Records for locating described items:
= = = = = = =

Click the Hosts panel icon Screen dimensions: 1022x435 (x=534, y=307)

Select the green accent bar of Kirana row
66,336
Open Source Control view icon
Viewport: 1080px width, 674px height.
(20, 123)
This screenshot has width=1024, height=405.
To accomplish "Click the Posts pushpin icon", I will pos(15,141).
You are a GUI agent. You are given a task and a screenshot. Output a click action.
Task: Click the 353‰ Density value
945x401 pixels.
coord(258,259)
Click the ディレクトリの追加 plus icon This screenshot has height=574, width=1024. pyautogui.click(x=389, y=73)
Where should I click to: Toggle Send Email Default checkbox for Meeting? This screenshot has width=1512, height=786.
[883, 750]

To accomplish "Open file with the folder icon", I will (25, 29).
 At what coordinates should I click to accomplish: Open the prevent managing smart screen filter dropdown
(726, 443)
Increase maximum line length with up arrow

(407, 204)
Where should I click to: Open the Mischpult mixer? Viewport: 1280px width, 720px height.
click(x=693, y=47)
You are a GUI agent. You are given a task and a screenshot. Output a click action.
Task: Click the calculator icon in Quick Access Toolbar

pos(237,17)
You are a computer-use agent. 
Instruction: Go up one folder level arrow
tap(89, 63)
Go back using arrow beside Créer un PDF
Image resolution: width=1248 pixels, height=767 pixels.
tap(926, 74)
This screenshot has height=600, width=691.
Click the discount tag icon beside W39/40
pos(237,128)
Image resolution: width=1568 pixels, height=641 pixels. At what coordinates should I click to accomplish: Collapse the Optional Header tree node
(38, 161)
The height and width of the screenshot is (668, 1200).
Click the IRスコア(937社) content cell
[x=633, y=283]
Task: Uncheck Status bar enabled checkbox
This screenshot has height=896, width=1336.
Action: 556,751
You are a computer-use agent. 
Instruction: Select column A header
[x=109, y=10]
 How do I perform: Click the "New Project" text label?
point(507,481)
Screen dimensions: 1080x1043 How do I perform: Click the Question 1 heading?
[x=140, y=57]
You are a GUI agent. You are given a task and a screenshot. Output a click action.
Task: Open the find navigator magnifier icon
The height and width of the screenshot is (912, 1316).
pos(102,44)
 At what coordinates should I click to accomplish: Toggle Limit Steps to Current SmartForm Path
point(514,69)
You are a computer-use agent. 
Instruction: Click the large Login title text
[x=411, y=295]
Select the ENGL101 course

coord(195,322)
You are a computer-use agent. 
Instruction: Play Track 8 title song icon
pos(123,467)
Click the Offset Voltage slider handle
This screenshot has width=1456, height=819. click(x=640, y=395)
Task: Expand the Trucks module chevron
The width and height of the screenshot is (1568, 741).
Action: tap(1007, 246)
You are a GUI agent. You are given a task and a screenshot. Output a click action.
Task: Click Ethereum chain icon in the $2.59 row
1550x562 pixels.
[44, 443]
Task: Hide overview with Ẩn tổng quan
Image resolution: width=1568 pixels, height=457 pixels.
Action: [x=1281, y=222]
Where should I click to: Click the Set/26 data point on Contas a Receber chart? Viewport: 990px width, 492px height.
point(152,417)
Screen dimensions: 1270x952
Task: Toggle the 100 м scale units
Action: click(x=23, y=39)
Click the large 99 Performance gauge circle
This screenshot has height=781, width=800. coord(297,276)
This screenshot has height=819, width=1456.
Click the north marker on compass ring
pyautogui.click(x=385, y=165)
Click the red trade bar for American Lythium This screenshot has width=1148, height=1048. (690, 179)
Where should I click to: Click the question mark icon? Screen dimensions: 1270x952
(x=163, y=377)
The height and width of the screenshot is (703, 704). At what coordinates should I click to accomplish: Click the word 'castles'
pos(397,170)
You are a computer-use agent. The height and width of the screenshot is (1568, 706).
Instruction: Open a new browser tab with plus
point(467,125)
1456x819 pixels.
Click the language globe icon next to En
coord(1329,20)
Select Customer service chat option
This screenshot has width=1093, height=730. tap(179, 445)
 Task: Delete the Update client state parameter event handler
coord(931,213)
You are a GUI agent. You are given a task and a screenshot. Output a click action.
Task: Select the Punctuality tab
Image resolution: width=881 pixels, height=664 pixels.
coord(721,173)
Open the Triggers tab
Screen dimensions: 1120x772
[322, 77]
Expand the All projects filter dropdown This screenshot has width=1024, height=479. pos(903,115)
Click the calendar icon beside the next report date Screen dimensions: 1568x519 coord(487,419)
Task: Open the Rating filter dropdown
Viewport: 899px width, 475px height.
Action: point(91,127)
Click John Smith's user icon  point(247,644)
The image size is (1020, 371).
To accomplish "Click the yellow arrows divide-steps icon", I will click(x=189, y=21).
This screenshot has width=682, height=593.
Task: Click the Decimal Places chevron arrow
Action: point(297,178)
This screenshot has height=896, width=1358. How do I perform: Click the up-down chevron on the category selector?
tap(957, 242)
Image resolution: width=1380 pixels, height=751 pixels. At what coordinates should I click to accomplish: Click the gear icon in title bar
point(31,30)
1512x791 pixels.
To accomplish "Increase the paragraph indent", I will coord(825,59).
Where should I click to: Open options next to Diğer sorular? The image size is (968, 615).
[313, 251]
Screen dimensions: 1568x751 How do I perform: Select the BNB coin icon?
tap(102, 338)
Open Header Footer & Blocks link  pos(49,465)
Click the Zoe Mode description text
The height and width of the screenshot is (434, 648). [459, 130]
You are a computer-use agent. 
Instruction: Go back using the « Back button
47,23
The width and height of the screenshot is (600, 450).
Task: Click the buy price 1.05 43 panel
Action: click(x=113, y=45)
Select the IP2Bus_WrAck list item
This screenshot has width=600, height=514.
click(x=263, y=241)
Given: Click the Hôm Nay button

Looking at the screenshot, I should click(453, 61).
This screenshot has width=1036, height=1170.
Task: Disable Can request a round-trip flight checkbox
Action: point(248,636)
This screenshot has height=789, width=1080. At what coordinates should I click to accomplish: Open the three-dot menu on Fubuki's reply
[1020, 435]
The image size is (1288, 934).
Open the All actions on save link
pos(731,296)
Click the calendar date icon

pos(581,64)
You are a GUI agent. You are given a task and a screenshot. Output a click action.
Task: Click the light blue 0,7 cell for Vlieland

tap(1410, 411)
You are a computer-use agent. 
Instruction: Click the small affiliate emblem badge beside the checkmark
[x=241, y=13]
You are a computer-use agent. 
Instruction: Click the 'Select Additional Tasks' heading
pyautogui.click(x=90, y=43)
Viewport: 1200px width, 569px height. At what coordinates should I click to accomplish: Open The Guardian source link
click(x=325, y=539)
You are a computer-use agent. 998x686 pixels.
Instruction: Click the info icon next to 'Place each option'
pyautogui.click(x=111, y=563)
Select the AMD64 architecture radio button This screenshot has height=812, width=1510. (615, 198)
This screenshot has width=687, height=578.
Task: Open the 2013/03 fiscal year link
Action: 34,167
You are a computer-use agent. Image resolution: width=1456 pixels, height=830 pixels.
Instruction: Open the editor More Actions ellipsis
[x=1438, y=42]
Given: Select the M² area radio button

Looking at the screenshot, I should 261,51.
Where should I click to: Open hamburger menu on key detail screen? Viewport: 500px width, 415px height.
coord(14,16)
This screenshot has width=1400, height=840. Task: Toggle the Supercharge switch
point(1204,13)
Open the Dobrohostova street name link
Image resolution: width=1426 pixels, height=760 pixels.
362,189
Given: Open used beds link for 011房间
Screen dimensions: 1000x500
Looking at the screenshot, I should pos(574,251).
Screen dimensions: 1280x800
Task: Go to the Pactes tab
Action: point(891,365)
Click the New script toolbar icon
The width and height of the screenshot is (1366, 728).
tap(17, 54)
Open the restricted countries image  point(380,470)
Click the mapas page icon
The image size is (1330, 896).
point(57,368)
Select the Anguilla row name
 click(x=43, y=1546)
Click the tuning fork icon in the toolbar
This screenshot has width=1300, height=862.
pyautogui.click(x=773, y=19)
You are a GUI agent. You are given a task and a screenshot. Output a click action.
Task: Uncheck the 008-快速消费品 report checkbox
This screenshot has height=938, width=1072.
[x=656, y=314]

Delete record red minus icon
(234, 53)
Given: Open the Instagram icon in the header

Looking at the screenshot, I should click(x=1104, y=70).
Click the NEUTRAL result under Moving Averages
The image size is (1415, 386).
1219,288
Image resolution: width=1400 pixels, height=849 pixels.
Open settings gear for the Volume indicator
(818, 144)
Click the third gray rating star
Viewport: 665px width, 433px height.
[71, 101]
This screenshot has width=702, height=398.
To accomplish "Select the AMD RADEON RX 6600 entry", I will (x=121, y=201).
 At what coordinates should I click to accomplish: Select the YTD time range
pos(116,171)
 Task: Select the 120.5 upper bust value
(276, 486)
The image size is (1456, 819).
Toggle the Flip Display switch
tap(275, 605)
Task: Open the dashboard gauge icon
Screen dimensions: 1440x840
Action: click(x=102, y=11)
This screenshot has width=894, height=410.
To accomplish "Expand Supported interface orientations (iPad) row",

= = = = = = =

■ **Exercise directions**: Print the lines of the listing above exactly as they stand, from the line containing "Click the mapas page icon" through the line containing "Looking at the screenshot, I should click(x=1104, y=70).", with both of those lines included.

■ **Answer to the exercise**:
Click the mapas page icon
The image size is (1330, 896).
point(57,368)
Select the Anguilla row name
 click(x=43, y=1546)
Click the tuning fork icon in the toolbar
This screenshot has width=1300, height=862.
pyautogui.click(x=773, y=19)
You are a GUI agent. You are given a task and a screenshot. Output a click action.
Task: Uncheck the 008-快速消费品 report checkbox
This screenshot has height=938, width=1072.
[x=656, y=314]

Delete record red minus icon
(234, 53)
Given: Open the Instagram icon in the header

Looking at the screenshot, I should click(x=1104, y=70).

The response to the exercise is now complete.